◆ **TASK DESCRIPTION**:
Only the lines that include "agent" should be copied from the data below.

◆ **ENTRIES SHOWN**:
-- Opening Marker --

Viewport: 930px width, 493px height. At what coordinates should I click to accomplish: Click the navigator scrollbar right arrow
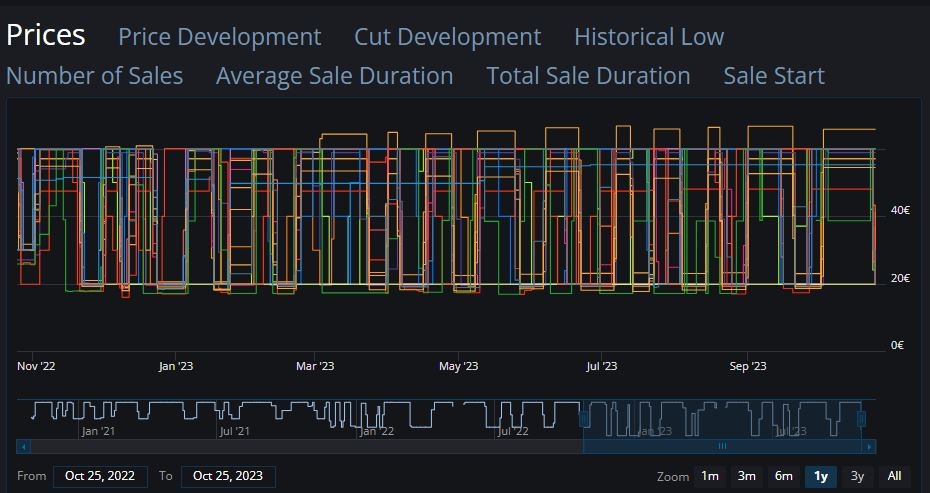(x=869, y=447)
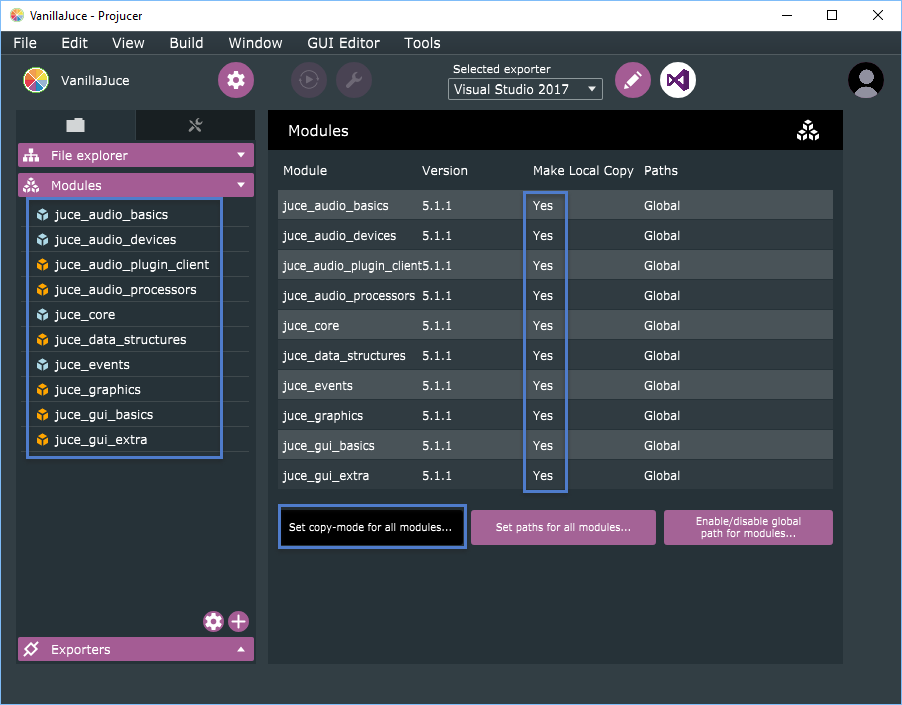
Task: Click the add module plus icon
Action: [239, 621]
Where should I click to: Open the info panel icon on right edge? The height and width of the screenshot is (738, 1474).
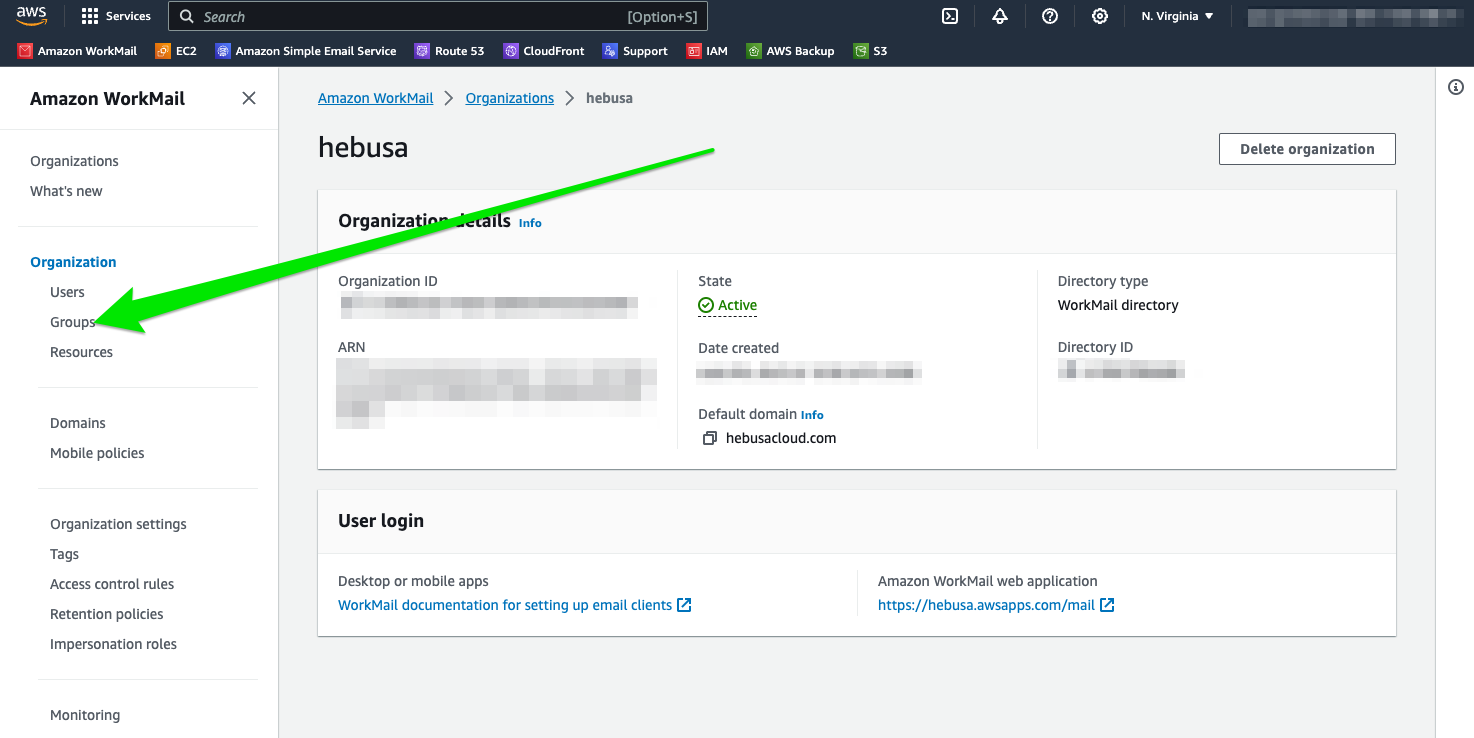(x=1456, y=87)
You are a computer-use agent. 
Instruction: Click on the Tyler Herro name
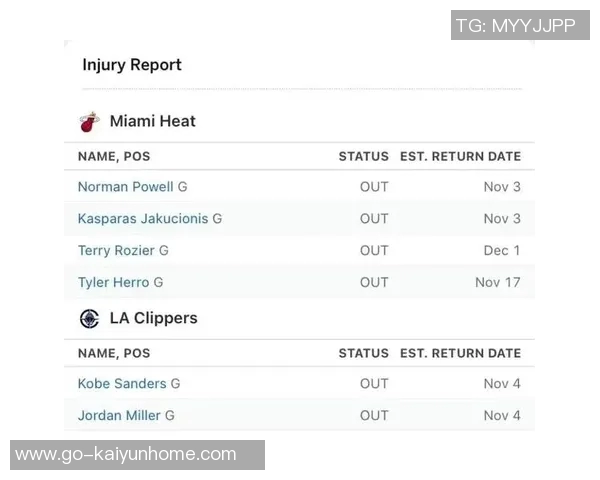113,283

-- Closing Marker --
-- Opening Marker --

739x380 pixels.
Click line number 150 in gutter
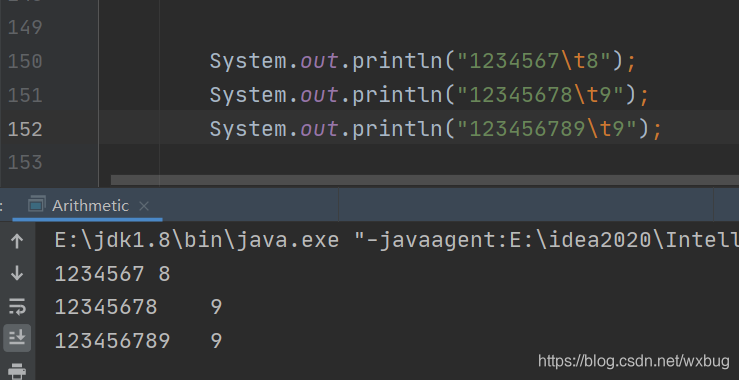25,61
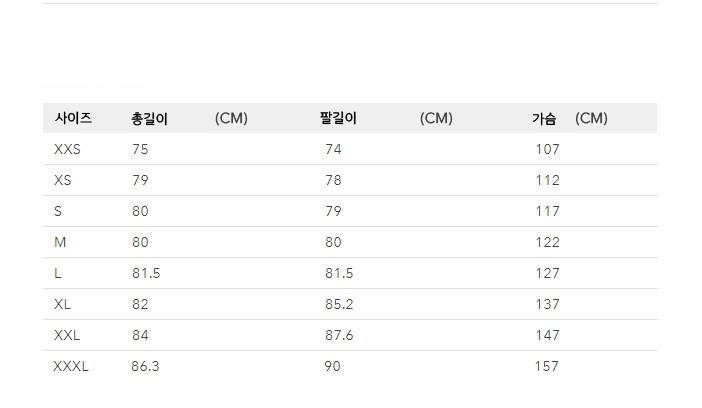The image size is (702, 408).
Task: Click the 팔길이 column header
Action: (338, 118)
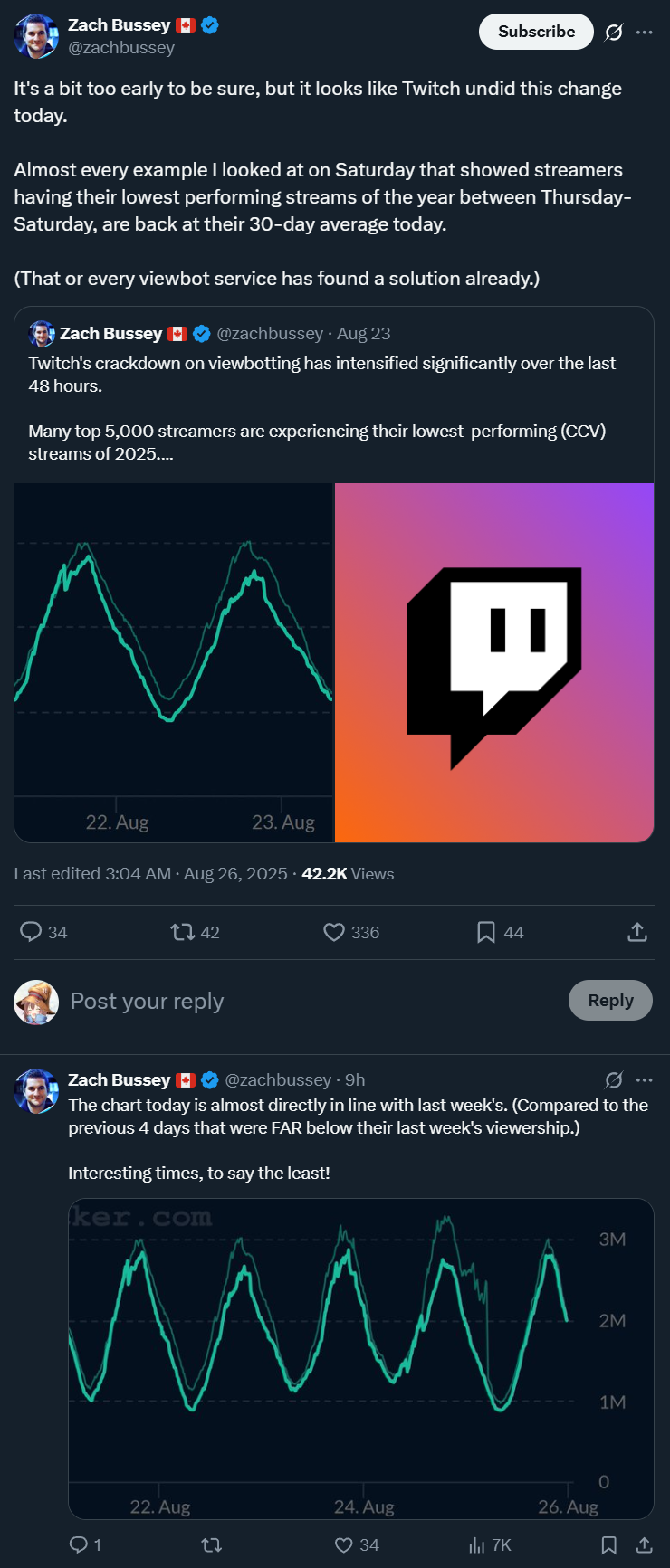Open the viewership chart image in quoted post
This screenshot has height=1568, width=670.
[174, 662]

-- Closing Marker --
-- Opening Marker --

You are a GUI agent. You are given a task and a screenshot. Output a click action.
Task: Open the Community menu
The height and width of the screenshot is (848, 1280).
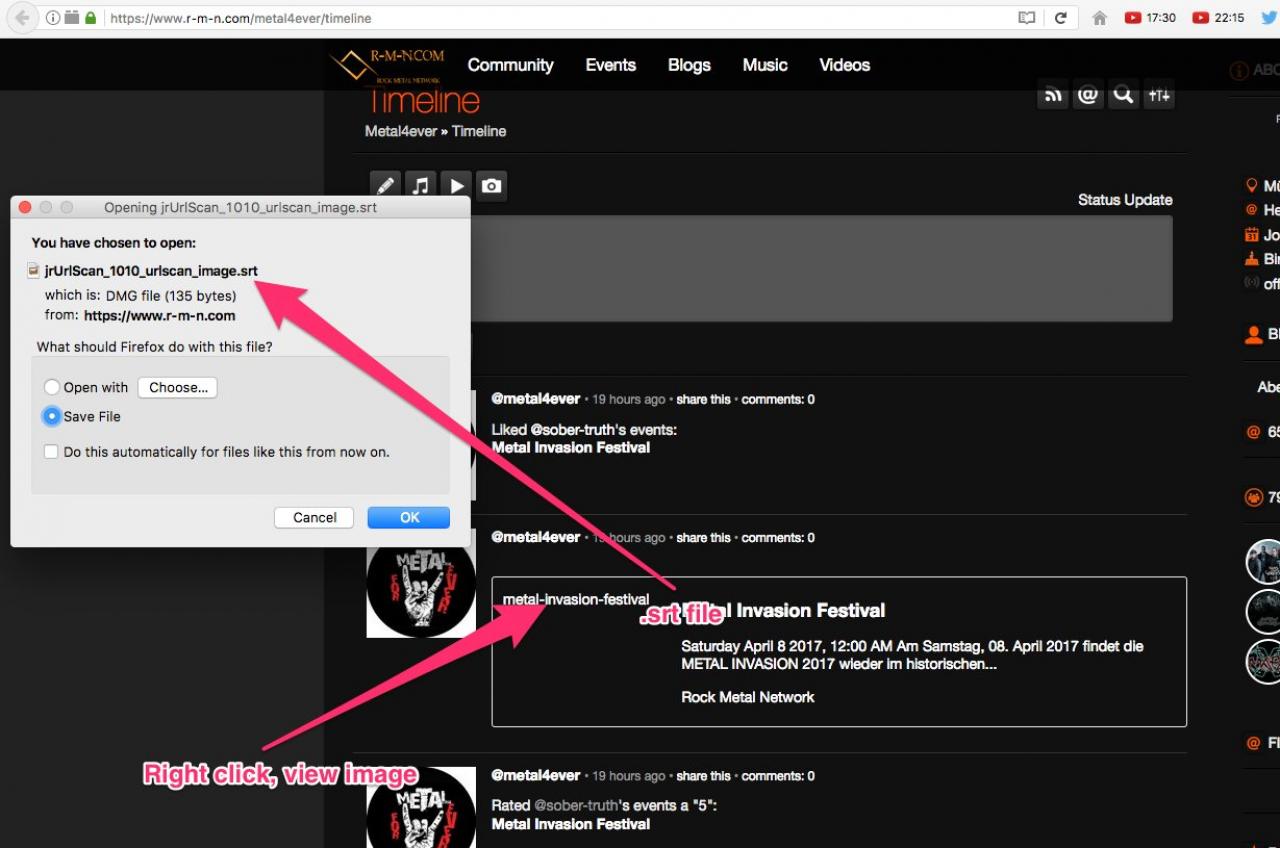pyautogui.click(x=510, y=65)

-- Closing Marker --

◆ **COMPLETED EXERCISE**:
You are a computer-use agent. 
You are a GUI agent. You are given a task and a screenshot. Output a click action.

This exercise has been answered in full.